C’est à Gdansk, en Pologne, que s’est tenue l’Ukraine Recovery Conference, le rendez-vous international consacré à la reconstruction de l’Ukraine. Chefs d’État, investisseurs et industriels y étaient réunis pour dévoiler les futurs chantiers du pays. Kiev a présenté plus de 530 projets d’investissement et a révélé que 10 Mds€ d’accords et partenariats avaient été conclus pour la reconstruction du pays, dont le versement de la première tranche du prêt européen de 90 Mds€.

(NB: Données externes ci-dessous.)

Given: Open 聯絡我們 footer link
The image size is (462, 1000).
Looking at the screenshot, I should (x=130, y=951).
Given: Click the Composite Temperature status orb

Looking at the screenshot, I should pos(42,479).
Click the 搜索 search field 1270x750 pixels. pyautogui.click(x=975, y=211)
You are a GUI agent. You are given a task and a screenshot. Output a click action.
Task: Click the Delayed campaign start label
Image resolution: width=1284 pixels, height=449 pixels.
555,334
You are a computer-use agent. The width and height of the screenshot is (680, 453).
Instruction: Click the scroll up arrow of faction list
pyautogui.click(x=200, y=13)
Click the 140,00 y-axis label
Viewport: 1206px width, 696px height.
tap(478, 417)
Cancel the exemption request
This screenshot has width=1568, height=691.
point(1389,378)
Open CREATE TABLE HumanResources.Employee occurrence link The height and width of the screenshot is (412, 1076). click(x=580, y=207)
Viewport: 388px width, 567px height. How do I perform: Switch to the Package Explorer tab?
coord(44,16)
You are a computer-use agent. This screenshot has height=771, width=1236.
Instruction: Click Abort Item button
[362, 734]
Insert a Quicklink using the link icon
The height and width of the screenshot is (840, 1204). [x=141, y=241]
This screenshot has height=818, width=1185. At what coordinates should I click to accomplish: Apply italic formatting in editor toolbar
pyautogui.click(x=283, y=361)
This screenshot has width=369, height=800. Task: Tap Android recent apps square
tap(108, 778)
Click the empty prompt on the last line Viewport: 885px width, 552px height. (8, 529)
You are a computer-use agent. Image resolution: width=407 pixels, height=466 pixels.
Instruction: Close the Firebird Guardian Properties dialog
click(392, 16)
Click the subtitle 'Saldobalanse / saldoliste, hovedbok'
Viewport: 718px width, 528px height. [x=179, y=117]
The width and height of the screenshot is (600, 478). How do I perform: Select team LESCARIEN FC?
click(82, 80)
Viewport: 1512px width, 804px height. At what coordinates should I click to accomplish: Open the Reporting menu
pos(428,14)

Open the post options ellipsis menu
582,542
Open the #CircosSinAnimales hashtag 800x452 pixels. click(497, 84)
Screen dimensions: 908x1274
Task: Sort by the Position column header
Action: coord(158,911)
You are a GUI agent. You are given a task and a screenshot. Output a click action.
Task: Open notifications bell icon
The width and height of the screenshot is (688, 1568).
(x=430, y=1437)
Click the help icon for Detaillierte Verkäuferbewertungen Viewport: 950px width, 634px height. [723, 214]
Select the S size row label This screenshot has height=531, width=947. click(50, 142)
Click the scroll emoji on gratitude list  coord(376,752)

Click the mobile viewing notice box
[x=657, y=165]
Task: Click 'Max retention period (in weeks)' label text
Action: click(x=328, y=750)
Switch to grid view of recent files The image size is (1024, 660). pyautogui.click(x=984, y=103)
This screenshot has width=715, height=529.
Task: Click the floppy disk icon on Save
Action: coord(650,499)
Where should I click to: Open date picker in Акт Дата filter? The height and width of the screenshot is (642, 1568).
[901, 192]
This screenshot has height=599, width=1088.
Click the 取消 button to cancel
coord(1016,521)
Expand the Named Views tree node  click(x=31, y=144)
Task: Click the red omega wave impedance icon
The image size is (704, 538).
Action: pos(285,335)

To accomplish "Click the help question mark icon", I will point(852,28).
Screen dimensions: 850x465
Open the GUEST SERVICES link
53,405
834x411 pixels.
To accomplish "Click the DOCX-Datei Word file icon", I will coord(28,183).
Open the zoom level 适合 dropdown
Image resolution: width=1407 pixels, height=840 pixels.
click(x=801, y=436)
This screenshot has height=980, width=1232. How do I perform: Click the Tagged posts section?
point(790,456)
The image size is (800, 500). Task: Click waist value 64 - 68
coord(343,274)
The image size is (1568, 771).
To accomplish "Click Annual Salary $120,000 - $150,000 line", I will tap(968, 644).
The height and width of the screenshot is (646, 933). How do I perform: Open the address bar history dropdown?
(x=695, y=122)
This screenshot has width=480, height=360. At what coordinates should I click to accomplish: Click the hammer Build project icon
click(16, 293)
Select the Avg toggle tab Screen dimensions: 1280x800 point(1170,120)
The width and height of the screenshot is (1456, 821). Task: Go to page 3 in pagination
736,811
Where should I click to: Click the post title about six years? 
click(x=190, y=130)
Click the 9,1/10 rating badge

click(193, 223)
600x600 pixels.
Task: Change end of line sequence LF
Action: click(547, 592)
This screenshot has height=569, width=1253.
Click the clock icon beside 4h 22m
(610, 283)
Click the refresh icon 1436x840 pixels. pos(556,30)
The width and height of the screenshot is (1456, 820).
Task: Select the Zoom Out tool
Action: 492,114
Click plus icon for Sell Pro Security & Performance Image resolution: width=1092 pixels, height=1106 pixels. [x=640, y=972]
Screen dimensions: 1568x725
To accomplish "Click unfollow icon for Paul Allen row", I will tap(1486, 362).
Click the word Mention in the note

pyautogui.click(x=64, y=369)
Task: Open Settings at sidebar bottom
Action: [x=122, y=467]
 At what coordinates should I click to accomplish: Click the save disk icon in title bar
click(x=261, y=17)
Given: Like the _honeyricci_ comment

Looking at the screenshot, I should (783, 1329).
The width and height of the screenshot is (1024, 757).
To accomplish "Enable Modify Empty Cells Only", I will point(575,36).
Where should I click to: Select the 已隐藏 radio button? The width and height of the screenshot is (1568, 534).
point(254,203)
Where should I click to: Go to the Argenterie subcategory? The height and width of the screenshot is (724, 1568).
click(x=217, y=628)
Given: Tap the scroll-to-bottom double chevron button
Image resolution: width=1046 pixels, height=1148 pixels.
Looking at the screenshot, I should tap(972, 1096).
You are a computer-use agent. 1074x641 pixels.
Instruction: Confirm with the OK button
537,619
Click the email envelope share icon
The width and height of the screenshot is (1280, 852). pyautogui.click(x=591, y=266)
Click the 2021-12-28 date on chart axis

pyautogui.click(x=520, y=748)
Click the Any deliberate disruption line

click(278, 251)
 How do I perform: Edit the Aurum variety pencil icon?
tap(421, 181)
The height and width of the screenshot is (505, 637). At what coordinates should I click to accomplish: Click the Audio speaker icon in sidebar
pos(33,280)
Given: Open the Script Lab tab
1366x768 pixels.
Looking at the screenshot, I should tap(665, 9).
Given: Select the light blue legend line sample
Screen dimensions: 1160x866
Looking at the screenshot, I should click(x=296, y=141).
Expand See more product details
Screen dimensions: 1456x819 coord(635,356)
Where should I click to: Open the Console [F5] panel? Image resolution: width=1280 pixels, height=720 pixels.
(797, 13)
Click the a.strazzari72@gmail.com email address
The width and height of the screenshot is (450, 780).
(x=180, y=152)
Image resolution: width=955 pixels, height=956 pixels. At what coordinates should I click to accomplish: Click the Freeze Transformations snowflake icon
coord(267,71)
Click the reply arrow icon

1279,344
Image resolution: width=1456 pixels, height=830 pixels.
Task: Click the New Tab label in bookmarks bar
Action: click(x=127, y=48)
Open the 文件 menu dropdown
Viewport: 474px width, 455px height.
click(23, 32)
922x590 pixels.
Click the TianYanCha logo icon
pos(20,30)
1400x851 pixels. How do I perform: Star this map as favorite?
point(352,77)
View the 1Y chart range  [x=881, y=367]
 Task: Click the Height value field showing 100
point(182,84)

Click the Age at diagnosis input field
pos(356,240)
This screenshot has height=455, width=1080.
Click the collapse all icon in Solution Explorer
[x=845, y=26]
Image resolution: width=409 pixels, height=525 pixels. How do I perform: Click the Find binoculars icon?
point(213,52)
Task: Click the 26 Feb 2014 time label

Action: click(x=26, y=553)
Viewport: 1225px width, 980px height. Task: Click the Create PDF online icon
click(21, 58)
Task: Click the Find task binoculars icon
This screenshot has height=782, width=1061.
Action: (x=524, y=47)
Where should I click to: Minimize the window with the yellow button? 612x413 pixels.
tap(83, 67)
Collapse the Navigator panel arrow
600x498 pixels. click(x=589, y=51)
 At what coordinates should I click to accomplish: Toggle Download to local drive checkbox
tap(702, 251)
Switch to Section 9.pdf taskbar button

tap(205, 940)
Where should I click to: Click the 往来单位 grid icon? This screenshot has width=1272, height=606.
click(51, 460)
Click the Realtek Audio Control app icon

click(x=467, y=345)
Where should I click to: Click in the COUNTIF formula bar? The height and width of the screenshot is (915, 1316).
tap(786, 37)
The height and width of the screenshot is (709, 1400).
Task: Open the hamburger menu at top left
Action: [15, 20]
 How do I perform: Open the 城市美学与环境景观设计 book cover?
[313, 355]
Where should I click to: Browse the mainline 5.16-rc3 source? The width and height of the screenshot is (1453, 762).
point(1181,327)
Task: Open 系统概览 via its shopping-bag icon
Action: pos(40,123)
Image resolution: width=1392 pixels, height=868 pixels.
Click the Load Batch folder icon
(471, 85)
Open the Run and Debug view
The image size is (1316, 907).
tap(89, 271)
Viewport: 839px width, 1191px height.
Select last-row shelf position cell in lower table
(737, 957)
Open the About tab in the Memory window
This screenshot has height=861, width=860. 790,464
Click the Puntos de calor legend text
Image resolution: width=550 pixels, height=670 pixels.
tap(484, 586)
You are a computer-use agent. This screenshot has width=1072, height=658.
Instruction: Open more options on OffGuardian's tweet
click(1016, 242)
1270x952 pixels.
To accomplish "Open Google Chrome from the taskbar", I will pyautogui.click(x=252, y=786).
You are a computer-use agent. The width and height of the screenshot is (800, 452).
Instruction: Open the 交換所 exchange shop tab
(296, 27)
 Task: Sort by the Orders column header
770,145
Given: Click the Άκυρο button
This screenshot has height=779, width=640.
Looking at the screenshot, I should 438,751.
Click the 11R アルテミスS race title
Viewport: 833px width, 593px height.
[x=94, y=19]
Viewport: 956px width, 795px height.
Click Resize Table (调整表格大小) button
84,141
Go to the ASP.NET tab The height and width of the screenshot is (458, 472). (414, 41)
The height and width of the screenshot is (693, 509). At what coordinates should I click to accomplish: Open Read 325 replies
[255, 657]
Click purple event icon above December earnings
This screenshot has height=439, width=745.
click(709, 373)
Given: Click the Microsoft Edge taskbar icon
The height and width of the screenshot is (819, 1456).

Un dossier majeur n’a en revanche donné lieu à aucune annonce officielle : l’accord sur les minerais stratégiques signé entre Kiev et Washington en 2025. Début 2026, les autorités ukrainiennes assuraient pourtant que trois initiatives devaient bénéficier de financements américains dans ce cadre de l’accord sur les minerais, mais seul un projet a reçu des fonds, une start-up spécialisée dans les drones, sans lien avec les métaux et minerais critiques. De quoi nourrir les interrogations sur la réalité des engagements américains pour un accord pourtant présenté comme historique lors de sa signature.

A contrario, les Européens semblent plus actifs : la BERD et la société ukrainienne BGV Group Management ont annoncé avoir signé une lettre d’intention pour la construction d’une mine de Graphite.